## The exercise
Gather each line of the listing below that contains the word "will", and reproduce those lines without any changes.

════════════════

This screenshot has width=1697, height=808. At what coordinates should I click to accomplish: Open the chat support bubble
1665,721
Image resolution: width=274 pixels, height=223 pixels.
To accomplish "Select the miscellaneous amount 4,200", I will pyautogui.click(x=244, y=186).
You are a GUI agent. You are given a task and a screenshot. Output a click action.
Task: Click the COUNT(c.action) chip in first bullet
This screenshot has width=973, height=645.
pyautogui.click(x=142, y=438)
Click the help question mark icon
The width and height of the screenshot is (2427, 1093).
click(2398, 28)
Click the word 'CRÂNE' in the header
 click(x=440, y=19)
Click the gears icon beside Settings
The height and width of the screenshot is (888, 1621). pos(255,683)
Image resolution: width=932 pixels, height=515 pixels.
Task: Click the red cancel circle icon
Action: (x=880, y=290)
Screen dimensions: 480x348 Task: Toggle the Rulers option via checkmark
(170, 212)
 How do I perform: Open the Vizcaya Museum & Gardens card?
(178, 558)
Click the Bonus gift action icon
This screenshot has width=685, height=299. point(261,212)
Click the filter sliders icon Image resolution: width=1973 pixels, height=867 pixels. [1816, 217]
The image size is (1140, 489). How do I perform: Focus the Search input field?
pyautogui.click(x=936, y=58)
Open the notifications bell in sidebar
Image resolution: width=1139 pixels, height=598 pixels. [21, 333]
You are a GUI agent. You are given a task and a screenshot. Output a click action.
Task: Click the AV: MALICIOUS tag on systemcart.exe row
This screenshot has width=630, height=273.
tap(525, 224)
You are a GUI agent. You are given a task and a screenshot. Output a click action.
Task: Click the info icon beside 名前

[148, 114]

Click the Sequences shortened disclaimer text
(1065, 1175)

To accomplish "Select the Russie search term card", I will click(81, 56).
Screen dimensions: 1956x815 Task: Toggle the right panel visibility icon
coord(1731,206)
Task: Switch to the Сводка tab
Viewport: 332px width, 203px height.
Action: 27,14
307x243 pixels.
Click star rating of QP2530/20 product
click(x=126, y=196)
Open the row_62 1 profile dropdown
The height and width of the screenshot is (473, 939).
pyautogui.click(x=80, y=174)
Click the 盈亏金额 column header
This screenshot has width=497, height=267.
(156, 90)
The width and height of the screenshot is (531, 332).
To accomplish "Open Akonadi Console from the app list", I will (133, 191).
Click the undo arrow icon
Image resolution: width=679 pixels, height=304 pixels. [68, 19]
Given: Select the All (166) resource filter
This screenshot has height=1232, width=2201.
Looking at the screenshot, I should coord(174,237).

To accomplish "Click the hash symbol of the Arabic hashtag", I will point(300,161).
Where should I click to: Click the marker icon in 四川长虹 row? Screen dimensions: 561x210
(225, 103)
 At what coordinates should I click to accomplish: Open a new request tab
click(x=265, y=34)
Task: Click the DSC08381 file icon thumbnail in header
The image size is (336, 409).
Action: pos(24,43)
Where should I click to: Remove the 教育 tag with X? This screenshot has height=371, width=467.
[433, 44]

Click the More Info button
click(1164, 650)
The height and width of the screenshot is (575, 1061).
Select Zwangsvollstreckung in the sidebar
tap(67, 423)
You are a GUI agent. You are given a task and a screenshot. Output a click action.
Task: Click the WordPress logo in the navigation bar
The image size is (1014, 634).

════════════════

## Written solution
To accomplish "Select the miscellaneous amount 4,200", I will pyautogui.click(x=244, y=186).
To accomplish "Select the Russie search term card", I will click(81, 56).
To accomplish "Open Akonadi Console from the app list", I will (133, 191).
To accomplish "Click the hash symbol of the Arabic hashtag", I will point(300,161).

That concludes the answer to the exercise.